[Start of Attachment]

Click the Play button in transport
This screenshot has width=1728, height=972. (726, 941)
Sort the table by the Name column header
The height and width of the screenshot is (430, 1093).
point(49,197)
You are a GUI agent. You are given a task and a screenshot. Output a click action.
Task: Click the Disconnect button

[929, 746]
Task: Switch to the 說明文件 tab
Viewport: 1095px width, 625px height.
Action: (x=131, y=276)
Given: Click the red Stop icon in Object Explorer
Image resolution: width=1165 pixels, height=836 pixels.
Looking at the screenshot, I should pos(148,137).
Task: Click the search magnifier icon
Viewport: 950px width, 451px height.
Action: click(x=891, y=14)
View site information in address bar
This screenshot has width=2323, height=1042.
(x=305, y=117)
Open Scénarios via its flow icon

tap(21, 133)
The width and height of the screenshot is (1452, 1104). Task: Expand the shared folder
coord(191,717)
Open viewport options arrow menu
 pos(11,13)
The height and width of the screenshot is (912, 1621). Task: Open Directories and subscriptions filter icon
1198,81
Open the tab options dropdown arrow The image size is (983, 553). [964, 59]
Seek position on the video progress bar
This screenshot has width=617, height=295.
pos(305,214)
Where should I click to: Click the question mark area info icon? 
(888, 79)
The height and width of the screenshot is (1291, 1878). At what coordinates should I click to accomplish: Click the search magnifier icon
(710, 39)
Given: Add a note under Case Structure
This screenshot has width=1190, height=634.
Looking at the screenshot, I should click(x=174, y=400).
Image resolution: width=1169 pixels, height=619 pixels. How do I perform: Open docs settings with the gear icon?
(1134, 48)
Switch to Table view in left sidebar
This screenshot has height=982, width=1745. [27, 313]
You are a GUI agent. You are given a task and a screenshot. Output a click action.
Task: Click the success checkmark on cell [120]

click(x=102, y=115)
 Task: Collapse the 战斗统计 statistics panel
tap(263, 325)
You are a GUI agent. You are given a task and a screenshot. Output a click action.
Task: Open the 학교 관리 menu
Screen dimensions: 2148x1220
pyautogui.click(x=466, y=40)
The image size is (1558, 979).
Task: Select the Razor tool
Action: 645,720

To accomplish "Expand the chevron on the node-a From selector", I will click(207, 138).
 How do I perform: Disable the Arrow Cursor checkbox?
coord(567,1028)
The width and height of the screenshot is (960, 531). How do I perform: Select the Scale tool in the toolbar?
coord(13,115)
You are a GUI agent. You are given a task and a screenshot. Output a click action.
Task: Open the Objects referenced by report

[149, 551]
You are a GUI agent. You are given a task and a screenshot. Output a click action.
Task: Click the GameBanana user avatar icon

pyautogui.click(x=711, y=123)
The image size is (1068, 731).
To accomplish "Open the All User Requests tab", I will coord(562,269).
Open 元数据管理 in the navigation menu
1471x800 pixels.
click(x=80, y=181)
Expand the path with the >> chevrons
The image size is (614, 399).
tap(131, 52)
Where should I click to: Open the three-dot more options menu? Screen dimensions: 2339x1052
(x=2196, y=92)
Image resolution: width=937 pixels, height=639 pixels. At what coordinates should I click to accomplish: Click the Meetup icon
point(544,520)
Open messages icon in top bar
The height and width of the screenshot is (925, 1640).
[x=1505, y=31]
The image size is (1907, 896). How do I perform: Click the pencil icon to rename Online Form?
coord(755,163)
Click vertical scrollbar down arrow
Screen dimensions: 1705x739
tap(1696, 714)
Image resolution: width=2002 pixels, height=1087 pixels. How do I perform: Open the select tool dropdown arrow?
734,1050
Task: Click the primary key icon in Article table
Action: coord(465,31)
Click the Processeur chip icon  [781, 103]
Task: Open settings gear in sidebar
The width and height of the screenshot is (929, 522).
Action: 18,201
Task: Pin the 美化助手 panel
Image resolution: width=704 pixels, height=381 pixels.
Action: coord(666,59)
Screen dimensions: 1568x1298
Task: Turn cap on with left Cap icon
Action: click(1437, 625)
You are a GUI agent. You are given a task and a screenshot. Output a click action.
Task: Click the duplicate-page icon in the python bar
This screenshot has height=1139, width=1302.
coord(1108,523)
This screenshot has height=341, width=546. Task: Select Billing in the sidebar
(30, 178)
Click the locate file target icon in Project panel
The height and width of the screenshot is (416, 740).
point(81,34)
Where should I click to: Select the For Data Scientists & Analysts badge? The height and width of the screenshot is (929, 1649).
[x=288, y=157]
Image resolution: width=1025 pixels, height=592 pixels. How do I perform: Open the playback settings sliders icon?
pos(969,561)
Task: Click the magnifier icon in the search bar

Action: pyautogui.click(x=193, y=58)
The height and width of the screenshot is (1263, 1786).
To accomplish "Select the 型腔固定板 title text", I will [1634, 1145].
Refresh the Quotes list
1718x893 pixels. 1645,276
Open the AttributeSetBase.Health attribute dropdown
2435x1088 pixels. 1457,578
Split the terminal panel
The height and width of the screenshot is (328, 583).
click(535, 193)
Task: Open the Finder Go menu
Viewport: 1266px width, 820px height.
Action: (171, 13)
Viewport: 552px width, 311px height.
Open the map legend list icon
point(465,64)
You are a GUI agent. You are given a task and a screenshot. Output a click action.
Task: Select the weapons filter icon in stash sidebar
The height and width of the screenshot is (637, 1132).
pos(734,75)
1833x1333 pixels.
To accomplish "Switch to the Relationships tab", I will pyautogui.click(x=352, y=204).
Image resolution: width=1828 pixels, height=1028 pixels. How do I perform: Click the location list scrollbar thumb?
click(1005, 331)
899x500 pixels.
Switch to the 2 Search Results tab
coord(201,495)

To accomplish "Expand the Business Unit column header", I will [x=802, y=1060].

[End of Attachment]

» Exercise
Identify the lines of the entries containing the string "will". Copy each such line.

» Solved problem
To accomplish "Expand the chevron on the node-a From selector", I will click(207, 138).
To accomplish "Open the All User Requests tab", I will coord(562,269).
To accomplish "Select the 型腔固定板 title text", I will [1634, 1145].
To accomplish "Switch to the Relationships tab", I will pyautogui.click(x=352, y=204).
To accomplish "Expand the Business Unit column header", I will [x=802, y=1060].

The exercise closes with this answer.